There are numerous other automated trading software packages, the majority require payment, which is fine if you’re firstly trading large amounts of money and secondly making good money. For the majority of beginners, this is not the case, so we’re stuck with inferior tools to use during our learning.
One of the pieces of automated trading software you need to pay for is OpenQuant, I’ve known about it for some time and in the past I downloaded a demo version of their software had a quick play with it though gave up after I had some issues with getting external data into the program to use. I’ve just recently installed OpenQuant again to evaluate and really love the platform, coding is a dream (it’s c#) and rather simple yet powerful. There is full portfolio testing which is ideal for what I’m looking for.

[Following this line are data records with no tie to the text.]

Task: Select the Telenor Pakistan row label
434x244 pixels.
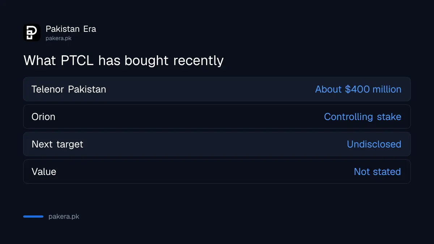Action: click(69, 89)
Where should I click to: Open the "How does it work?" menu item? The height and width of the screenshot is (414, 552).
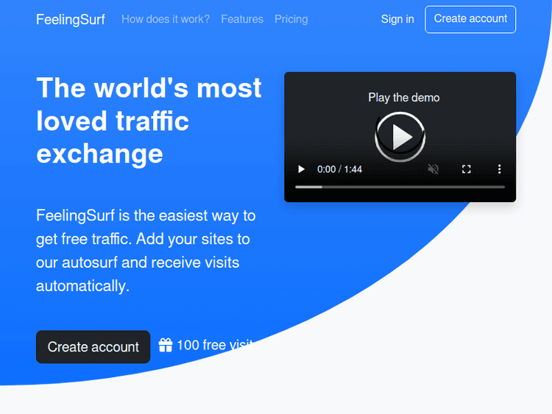pyautogui.click(x=165, y=19)
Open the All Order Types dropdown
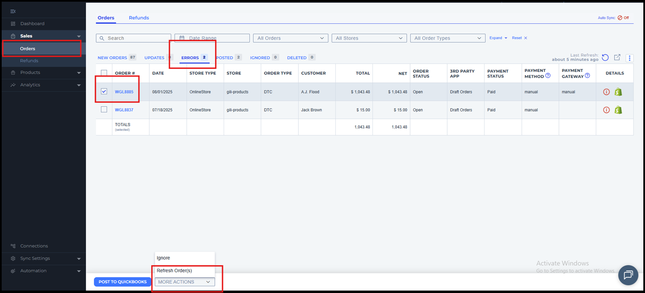 (447, 38)
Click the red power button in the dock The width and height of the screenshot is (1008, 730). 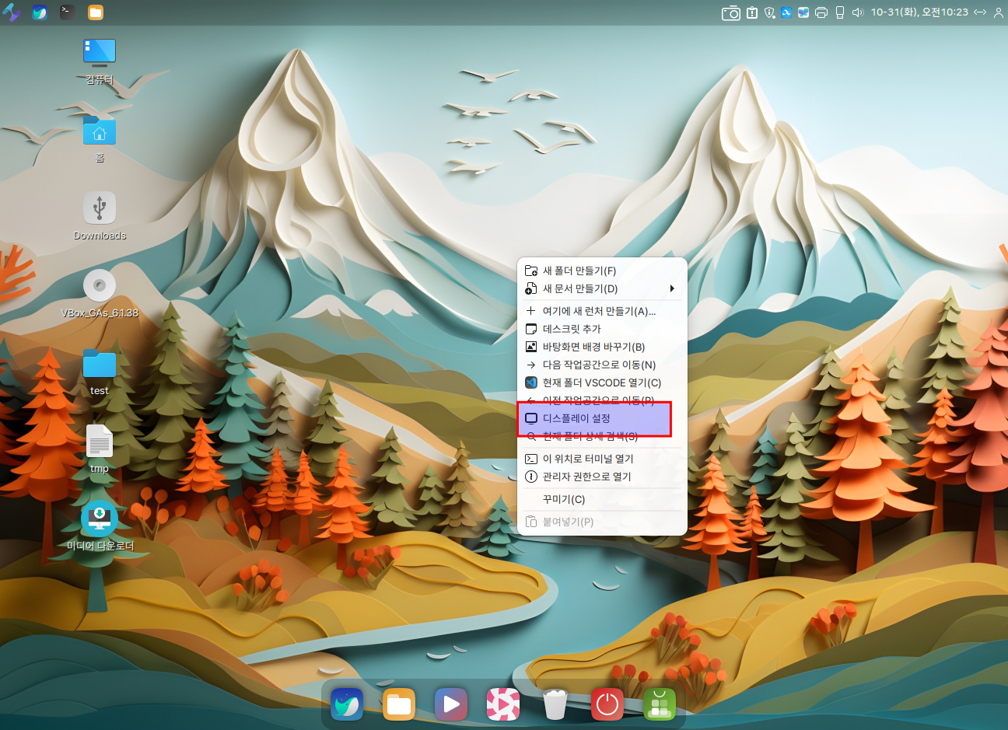pyautogui.click(x=607, y=704)
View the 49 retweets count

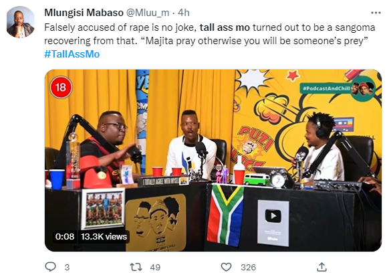pyautogui.click(x=155, y=268)
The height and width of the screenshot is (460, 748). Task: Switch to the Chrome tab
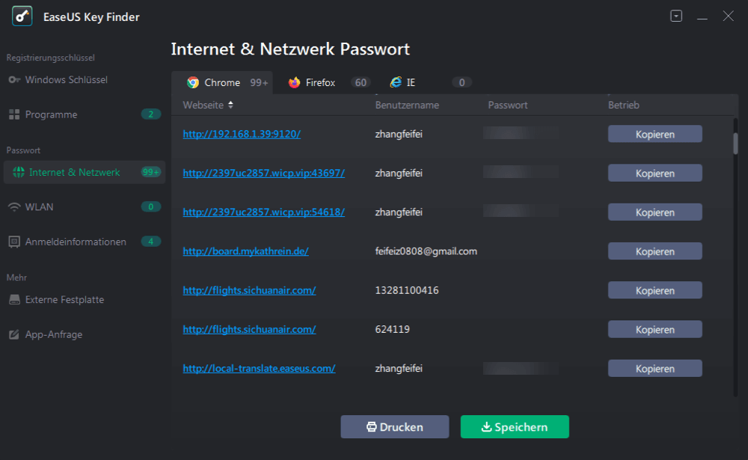221,82
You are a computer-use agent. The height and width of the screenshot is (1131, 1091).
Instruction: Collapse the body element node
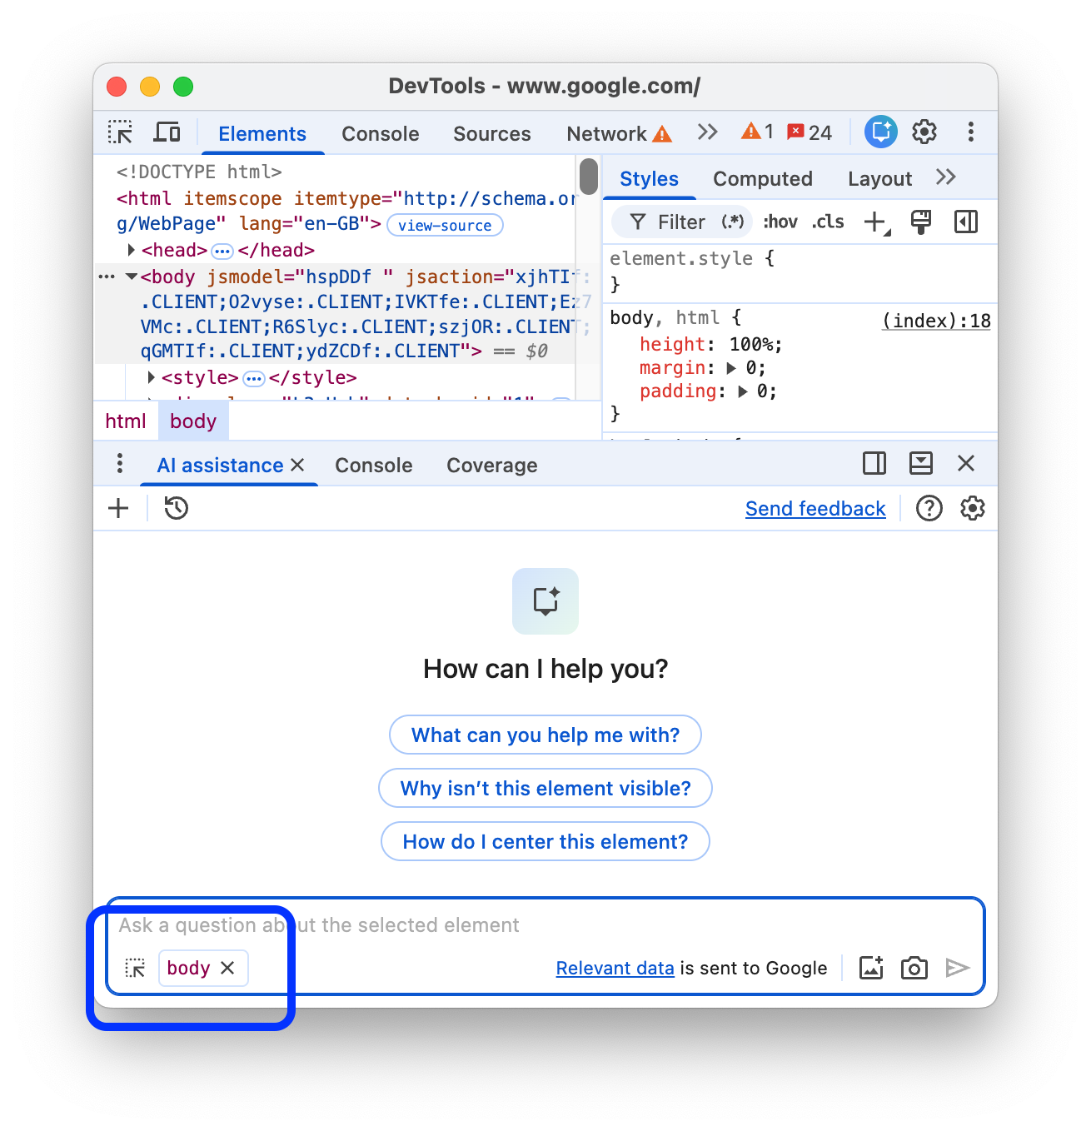coord(132,277)
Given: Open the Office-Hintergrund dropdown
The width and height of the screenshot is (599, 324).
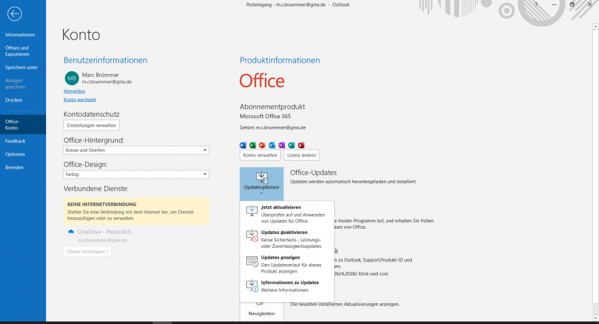Looking at the screenshot, I should tap(136, 151).
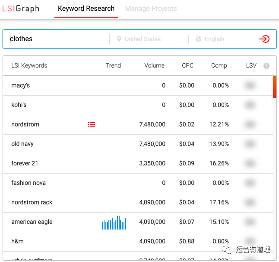Click the american eagle trend bar chart
The height and width of the screenshot is (262, 279).
pos(114,223)
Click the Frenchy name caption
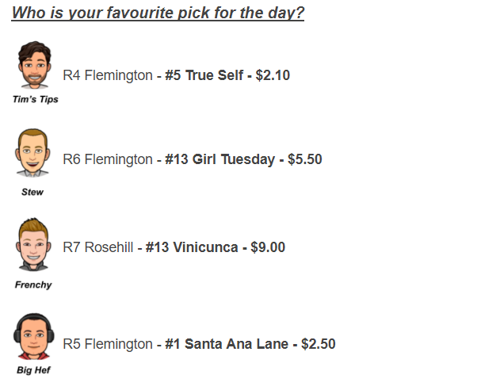The width and height of the screenshot is (481, 390). [x=33, y=285]
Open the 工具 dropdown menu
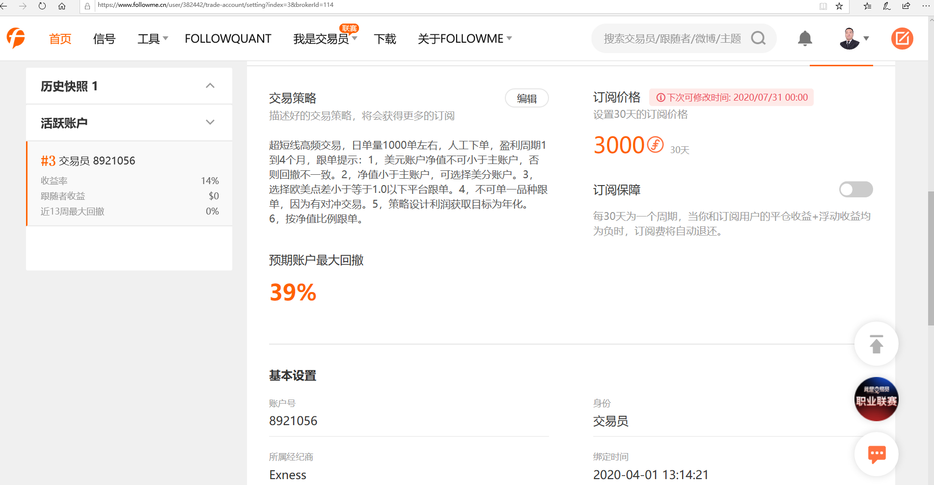The height and width of the screenshot is (485, 934). pos(152,39)
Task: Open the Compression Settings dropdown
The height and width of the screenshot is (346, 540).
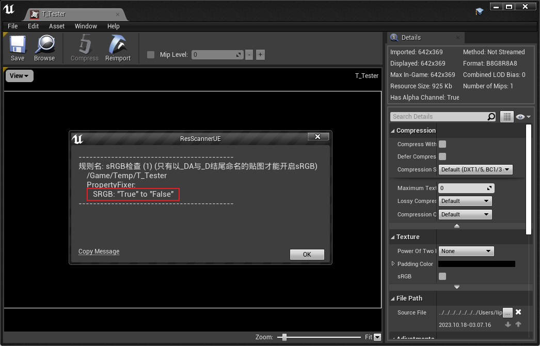Action: [x=475, y=169]
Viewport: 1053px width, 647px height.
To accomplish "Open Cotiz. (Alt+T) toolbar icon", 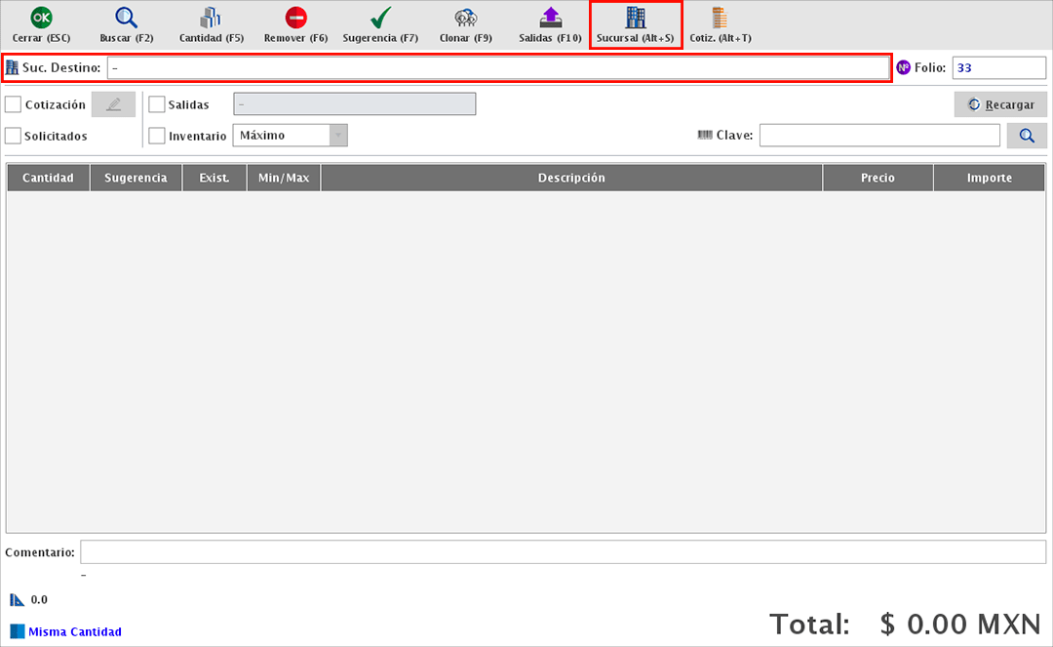I will (x=720, y=18).
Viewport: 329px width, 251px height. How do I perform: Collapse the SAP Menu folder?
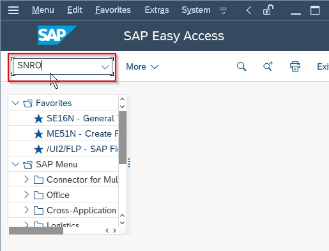click(15, 164)
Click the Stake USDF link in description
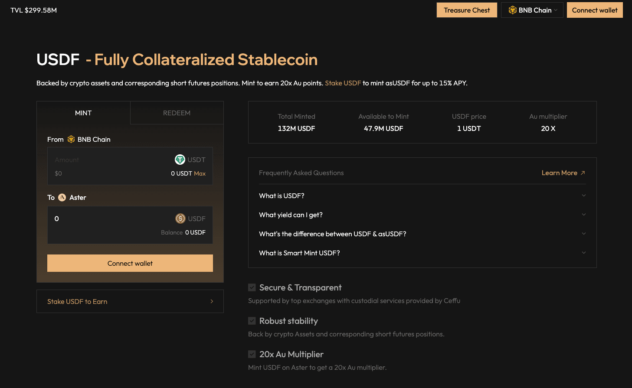The width and height of the screenshot is (632, 388). coord(343,83)
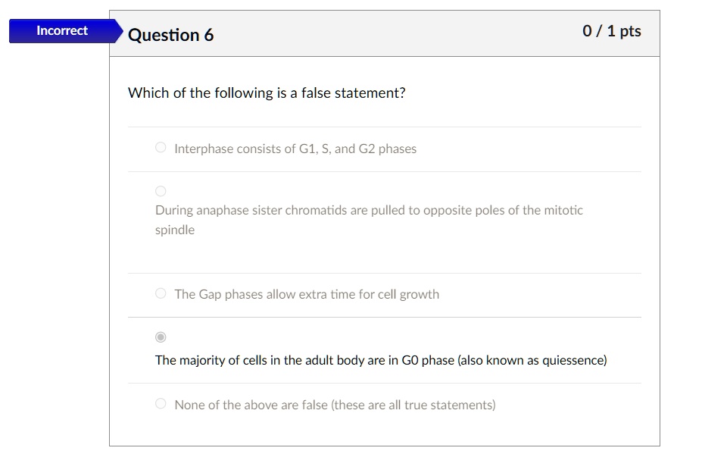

My only issue is the data importation is not going very well, I’m trying to import 5 minute bars from CSV and I think it will take a couple of days to complete each currency pair, I have 3 which I want to import. I suspect that this may be partially due to the data being a bit dubious and OpenQuant is doing some kind of data cleaning. I’m getting my data from Metatrader (yup being cheap again) and from what I can see there are some decent sized gaps (I’m talking price gaps). We will see how I go in the next 27 days, I would really like to use OpenQuant to test my strategy before the demo period finishes, though if I can’t get it to import the data in a reasonable amount of time then I might resort to writing my own simulation software.